While we had been discussing these lofty matters, I had peeled the twig. Now we needed some tow. Of course it would have been simpler to use cotton wool, but I wanted to do everything the way we used to do it when we were children. And we used tow then. We went to the bathhouse, which was right there in the garden, as neglected as the garden itself, and from the spaces between the logs we pulled out some old, dried-up tow. The job now was to wind this tow evenly round the end of the twig. If the tow had been long and fibrous and fresh, I would have known how to deal with it. You take a long strand and start from the very end of the twig, from the cut edge, and wind the tow round part of it until your strand of tow runs out. You give the last hairs a lick, and they stick to the twig. Then when the chvikalka starts to work, they get properly soaked in the water. But the tow we had gotten from the bathhouse was old and rotten and prickly, not in the least fibrous. So when I had wound it round the end of the twig as good as possible, I realized that it wouldn't hold on its own, and I secured it with a bit of thread.
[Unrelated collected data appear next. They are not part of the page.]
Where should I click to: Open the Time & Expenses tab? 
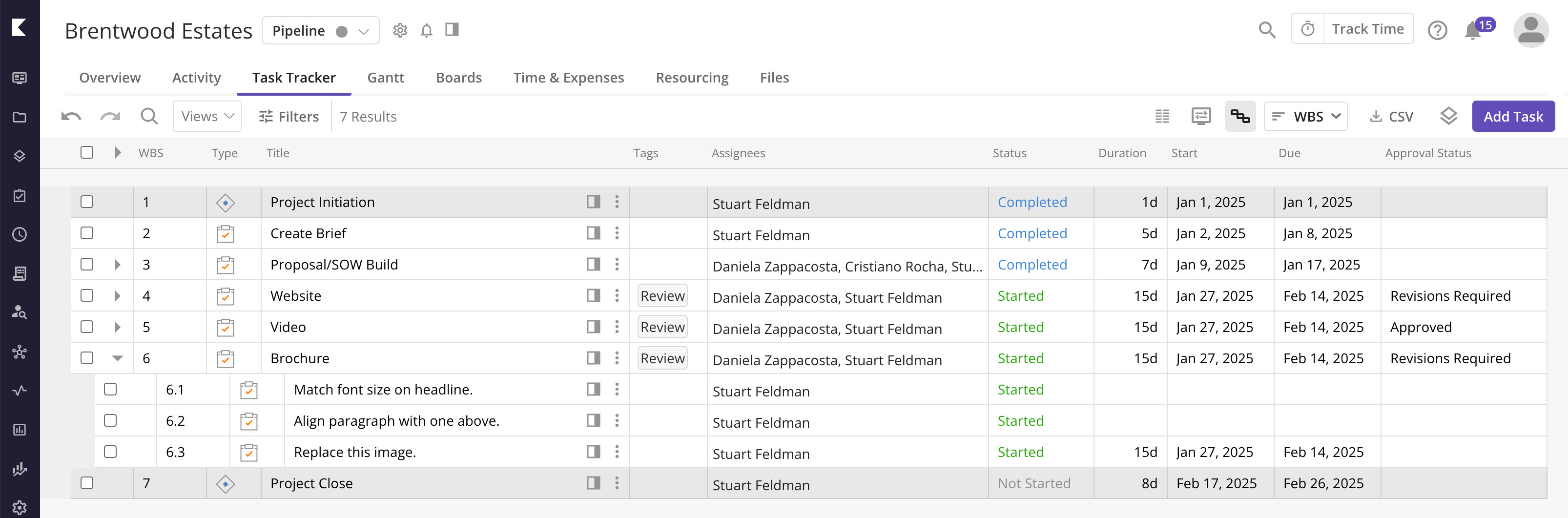coord(568,78)
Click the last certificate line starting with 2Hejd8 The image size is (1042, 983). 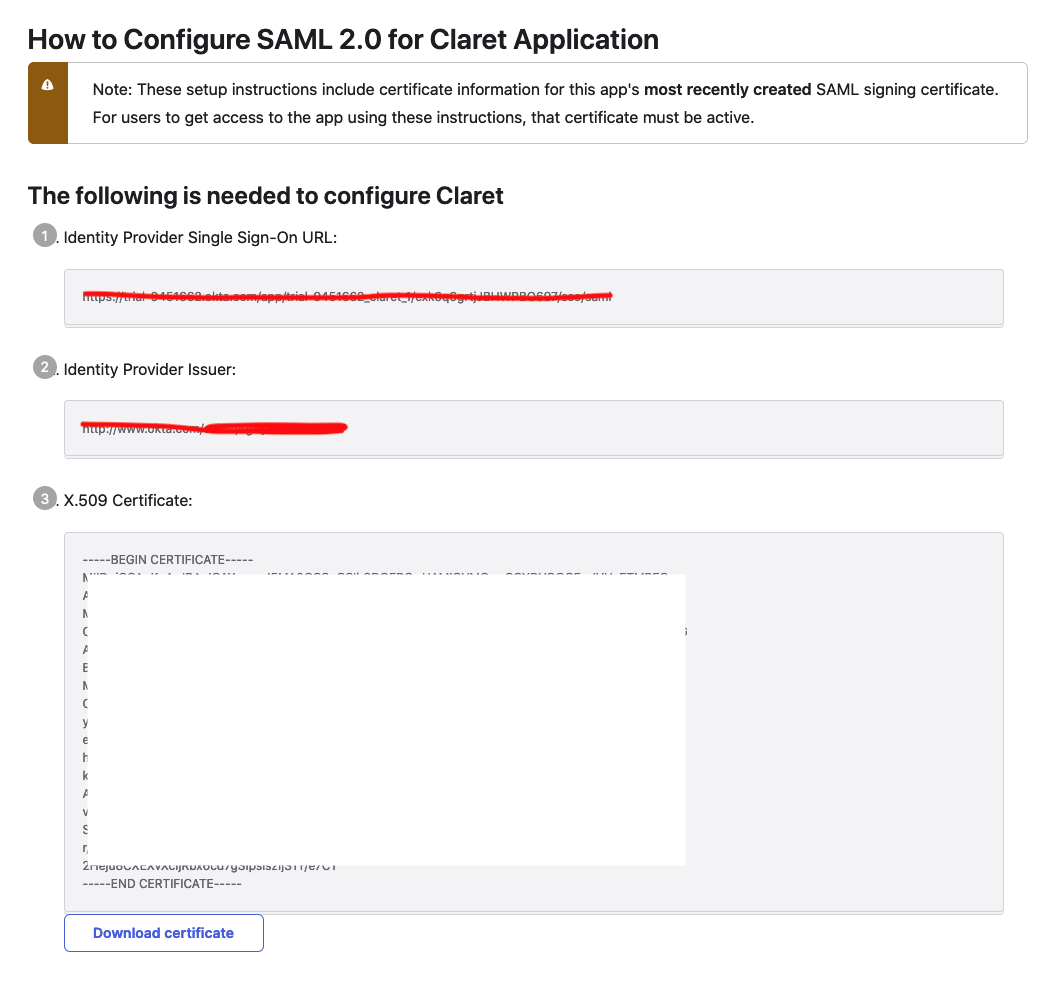pyautogui.click(x=210, y=867)
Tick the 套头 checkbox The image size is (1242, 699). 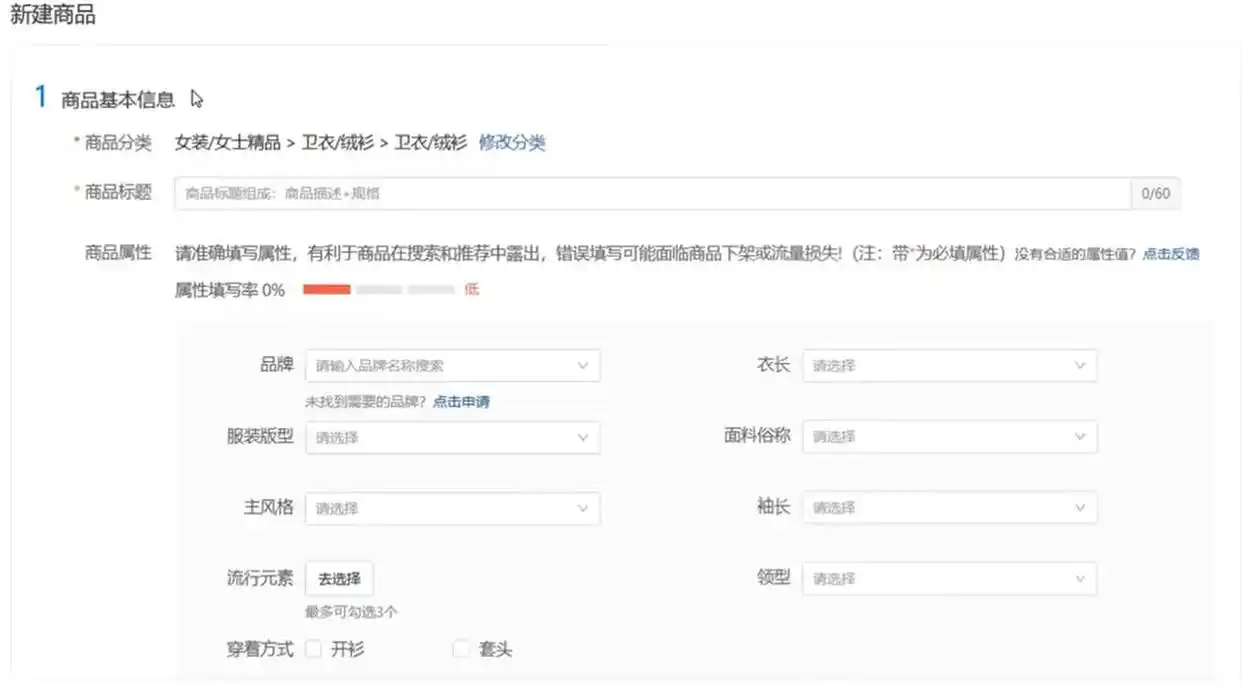tap(461, 649)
I remember when we were boys, we always used to make the same mistake. While the tow is dry, it moves freely in the slit in the chvikalka, so you try to put on more. But then it gets wet and it swells and finally the green tube of the chvikalka splits on one side of the middle, and instead of drawing the water firmly in and then pushing its jet out, it dribbles feebly.
Now I twisted on about the right amount of tow, bearing those boyhood blunders in mind.
"Well, let's try it. Off you go and bring a scoop of water."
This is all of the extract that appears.